— START Exercise inputs —
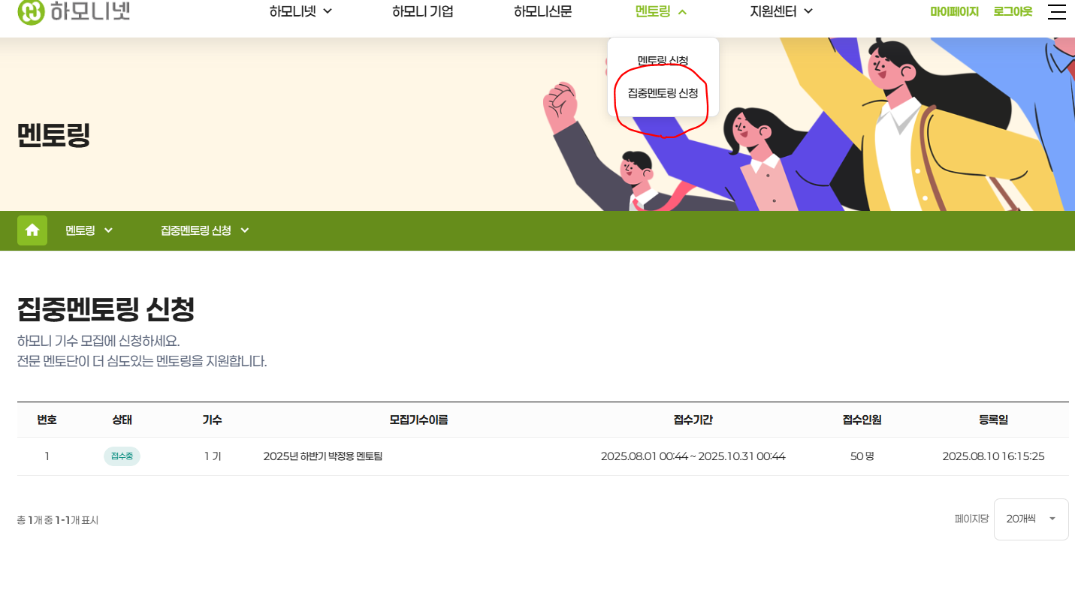Open the 20개씩 per-page dropdown
1075x599 pixels.
tap(1031, 519)
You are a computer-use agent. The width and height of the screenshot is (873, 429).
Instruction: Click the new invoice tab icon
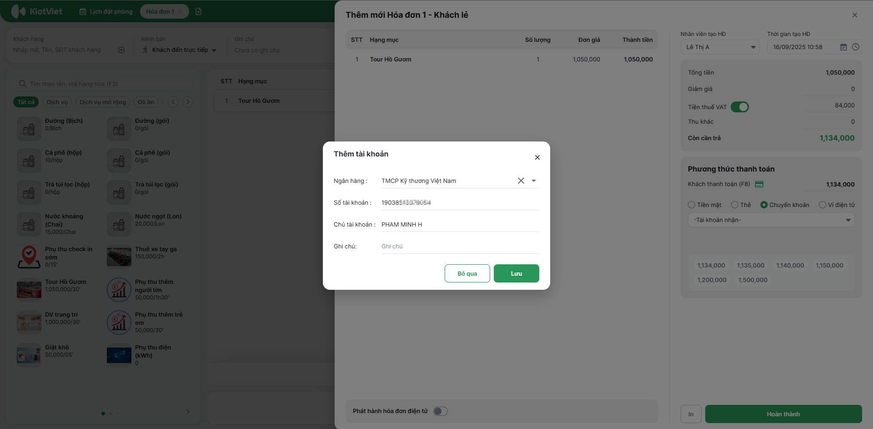click(x=198, y=11)
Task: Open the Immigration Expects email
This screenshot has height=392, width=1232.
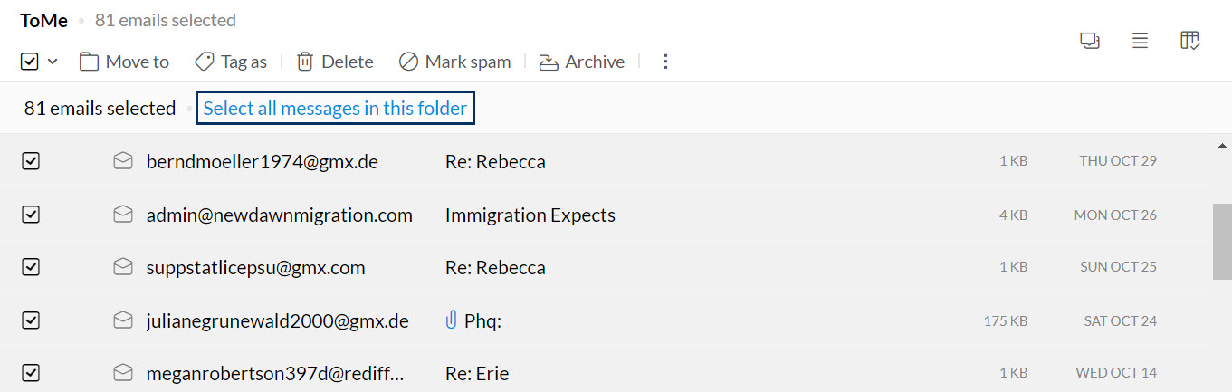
— END Exercise inputs —
### Written problem:
Rewrite the lines of all the items above with every "screenshot" replaced by "image" and nothing else changed, leaving out the pictures.

### The completed task:
Open the 20개씩 per-page dropdown
1075x599 pixels.
tap(1031, 519)
You are a computer-use agent. The width and height of the image is (873, 429).
Instruction: Click the new invoice tab icon
click(x=198, y=11)
Task: Open the Immigration Expects email
This image has height=392, width=1232.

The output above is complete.